The reference hardware offers 32 hardware semaphores which are used for the inter-core synchronization primitives. We had to therefore split these hardware semaphores for the spinlocks from the 0-15 and for the semaphores from 16-31. With this hack we are able to configure 16 spinlocks and 16 semaphores in the operating system. The multicore architrecture based on the ARMv7 also can offer the global monitor that would not constrain us as the hardware semaphores and we implemented already the example code in the integration layer spinlock unit that can be eventually used.

GPIO

We use general-purpose input/output pins to perform some of the timing measurements, for instance critical task scheduling measurements with the digital logic analyzer. We currently use: - Pin PA4 for the Cortex-M4 with the maximum output speed very high. - Pin PF11 for the Cortex-M7 with the maximum output speed very high.

Following schematic shows where can be the digital analyzer probes connected.

USART3

USART3 is used in the logger program. It is demo program that shows how the logger which can be used in the critical tasks as well as in threads is implemented. The USART3 configuration is following:

• Baud rate 115200 Bits/s

• Word length 8 Bits

• None parity

• Stop bits 1

• DMA triggered data transfers

Ethernet and LWIP

Ethernet peripheral is used by the LWIP stack. Currently the example ethernet program contains the TCP echo thread. The ethernet buffers and descriptors together with the LWIP memory pools have special memory protection regions configured which are not mentioned in the MPU configuration because they are not directly OS related.
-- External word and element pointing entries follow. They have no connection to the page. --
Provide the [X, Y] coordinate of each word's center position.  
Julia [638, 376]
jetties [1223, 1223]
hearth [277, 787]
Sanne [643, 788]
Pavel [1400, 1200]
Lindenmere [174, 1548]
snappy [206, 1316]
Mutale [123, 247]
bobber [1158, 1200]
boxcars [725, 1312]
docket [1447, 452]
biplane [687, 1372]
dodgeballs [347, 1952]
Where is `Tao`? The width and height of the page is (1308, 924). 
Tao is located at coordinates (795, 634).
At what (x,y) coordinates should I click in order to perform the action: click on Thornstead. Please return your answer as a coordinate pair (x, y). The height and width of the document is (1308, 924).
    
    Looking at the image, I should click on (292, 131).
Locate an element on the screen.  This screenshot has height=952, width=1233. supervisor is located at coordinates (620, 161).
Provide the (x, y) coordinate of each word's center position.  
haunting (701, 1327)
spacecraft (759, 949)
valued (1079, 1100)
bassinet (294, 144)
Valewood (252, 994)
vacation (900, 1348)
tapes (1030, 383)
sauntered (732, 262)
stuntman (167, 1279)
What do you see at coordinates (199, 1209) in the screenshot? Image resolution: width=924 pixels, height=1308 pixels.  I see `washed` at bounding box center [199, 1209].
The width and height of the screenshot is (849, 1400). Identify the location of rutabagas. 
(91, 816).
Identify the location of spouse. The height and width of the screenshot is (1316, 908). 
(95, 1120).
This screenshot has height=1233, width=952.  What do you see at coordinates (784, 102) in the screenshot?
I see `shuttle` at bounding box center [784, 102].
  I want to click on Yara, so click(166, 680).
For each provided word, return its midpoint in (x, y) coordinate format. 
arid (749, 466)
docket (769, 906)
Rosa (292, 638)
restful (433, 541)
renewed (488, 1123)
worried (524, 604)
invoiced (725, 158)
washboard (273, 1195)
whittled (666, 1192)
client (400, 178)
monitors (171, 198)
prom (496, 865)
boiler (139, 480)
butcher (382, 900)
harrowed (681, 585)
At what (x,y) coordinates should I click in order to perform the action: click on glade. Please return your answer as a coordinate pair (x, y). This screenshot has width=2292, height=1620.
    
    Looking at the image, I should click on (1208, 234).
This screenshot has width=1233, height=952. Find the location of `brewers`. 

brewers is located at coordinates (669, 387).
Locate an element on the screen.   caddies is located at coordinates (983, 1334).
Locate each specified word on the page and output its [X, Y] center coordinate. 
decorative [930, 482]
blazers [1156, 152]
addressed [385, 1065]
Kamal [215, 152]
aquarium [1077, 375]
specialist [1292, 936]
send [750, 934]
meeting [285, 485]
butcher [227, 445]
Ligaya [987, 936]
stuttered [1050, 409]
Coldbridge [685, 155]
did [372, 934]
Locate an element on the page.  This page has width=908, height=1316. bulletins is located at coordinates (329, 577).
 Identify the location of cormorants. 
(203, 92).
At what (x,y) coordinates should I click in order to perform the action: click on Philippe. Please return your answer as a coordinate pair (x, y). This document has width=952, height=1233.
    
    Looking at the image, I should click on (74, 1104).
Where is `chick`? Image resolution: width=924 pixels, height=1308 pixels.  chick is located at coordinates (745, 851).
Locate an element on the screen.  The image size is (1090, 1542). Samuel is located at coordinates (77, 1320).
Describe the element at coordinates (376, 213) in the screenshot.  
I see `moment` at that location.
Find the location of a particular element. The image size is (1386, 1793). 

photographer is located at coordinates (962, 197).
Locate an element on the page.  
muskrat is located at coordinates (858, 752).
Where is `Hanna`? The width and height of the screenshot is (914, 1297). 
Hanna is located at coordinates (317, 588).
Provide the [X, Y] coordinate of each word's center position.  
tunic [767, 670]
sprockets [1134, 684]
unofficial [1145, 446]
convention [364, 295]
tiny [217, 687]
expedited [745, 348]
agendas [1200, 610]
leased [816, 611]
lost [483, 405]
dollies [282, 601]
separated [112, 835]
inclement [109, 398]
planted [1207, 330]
They can be found in the STM32 IDE Cortex-M7 configuration.

Ethernet configuration is following:

• Ethernet MAC address 00:80:E1:00:00:00

• Tx Descriptor Length 4

• First Tx Descriptor Address 0x30040060

• Rx Descriptor Length 4

• First Rx Descriptor Address 0x30040000

• Rx Buffers Address 0x30040200

• Rx Buffers Length 1524

LWIP configuration is following (please reconfigure IP address parameters if they do not fit your local network configuration):

• Static IP address 192.168.001.030

• Netmask Address 255.255.255.000

• Gateway Address 192.168.001.001

• PHY Driver LAN8742

• Heap memory size 10K Bytes

• Heap memory address 0x30044000

DMA

DMA has currently configured just the USART3 TX and Ethernet peripherals data streams.